Abstract
Genomic sequencing has implicated large numbers of genes and de novo mutations as potential disease risk factors. A high throughput in vivo model system is needed to validate gene associations with pathology. We developed a Drosophila-based functional system to screen candidate disease genes identified from Congenital Heart Disease (CHD) patients. 134 genes were tested in the Drosophila heart using RNAi-based gene silencing. Quantitative analyses of multiple cardiac phenotypes demonstrated essential structural, functional, and developmental roles for more than 70 genes, including a subgroup encoding histone H3K4 modifying proteins. We also demonstrated the use of Drosophila to evaluate cardiac phenotypes resulting from specific, patient-derived alleles of candidate disease genes. We describe the first high throughput in vivo validation system to screen candidate disease genes identified from patients. This approach has the potential to facilitate development of precision medicine approaches for CHD and other diseases associated with genetic factors.
DOI:http://dx.doi.org/10.7554/eLife.22617.001
Around one in 100 children are born with heart defects caused by congenital heart disease. Studying the genetic sequences of people with congenital heart disease has revealed many genes that may play a role in causing the condition, but few of these findings have been confirmed experimentally in animal model systems.
The fruit fly species Drosophila melanogaster is often used in genetic studies because it is a relatively simple organism. The insights gained from studying flies are often valuable for determining the direction of subsequent investigations in more complex animals – such as humans – that involve experiments that are more costly and less efficient.

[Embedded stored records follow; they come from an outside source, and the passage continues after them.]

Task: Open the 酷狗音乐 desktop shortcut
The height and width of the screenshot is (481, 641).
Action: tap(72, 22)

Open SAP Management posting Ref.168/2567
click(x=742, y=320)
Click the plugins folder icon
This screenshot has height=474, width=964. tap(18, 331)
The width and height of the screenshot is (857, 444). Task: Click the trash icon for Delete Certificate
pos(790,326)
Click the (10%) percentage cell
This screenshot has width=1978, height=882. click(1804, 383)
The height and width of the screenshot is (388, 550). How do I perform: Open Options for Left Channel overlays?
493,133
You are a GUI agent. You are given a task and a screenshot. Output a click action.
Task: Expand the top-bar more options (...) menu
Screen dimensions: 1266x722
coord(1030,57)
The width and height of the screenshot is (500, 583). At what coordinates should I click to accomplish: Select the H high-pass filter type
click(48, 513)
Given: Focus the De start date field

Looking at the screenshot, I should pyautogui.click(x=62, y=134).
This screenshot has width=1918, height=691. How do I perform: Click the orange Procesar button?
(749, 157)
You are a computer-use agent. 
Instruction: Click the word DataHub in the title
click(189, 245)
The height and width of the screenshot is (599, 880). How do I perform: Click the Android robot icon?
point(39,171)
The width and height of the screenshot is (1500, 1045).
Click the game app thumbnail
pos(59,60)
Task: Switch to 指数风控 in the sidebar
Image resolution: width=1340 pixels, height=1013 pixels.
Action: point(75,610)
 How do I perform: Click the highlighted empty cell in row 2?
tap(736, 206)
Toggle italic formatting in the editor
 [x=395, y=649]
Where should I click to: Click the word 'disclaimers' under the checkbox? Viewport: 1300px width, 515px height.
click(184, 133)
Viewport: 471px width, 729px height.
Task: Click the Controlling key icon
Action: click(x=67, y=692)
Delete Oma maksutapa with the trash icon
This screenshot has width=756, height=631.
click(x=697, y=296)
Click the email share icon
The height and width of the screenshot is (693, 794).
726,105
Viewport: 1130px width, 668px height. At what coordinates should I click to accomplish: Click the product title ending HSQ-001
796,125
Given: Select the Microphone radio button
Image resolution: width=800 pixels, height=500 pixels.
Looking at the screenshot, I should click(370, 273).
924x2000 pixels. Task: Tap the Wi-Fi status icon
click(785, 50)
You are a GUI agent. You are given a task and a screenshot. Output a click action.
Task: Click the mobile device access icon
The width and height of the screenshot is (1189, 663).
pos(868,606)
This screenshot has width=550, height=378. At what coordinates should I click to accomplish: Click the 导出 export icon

Zhu, Fu et al. have now used fruit flies to investigate the effects of 134 genes that have been suggested to contribute to congenital heart disease. The investigation used a method that rapidly allowed the activity of specific genes to be altered in the flies. The effects that these alterations had on many aspects of heart development, structure and activity were then measured. Of all the genes tested, 70 caused heart defects in the flies. Several of these genes help to modify the structure of proteins called histones; these modifications play important roles in heart cell formation and growth.
Further tests showed that the effects of specific genetic errors that had been identified in people with congenital heart disease could be reliably reproduced in the flies. This may allow individual cases of congenital heart disease to be replicated and studied closely in the lab, helping to create treatments that are personalised to each patient.
Studying congenital heart disease in flies provides a fast and simple first step in understanding the roles that different genes play in the disease. Moving forward, precise gene editing techniques could be used to generate flies to examine the role of each of the genetic mutations that occur in individual patients. Ultimately, when gene editing techniques are ready to be used in humans, this could lead to cures for congenital heart disease at the DNA level, so that these mutations won’t be passed on to the next generation.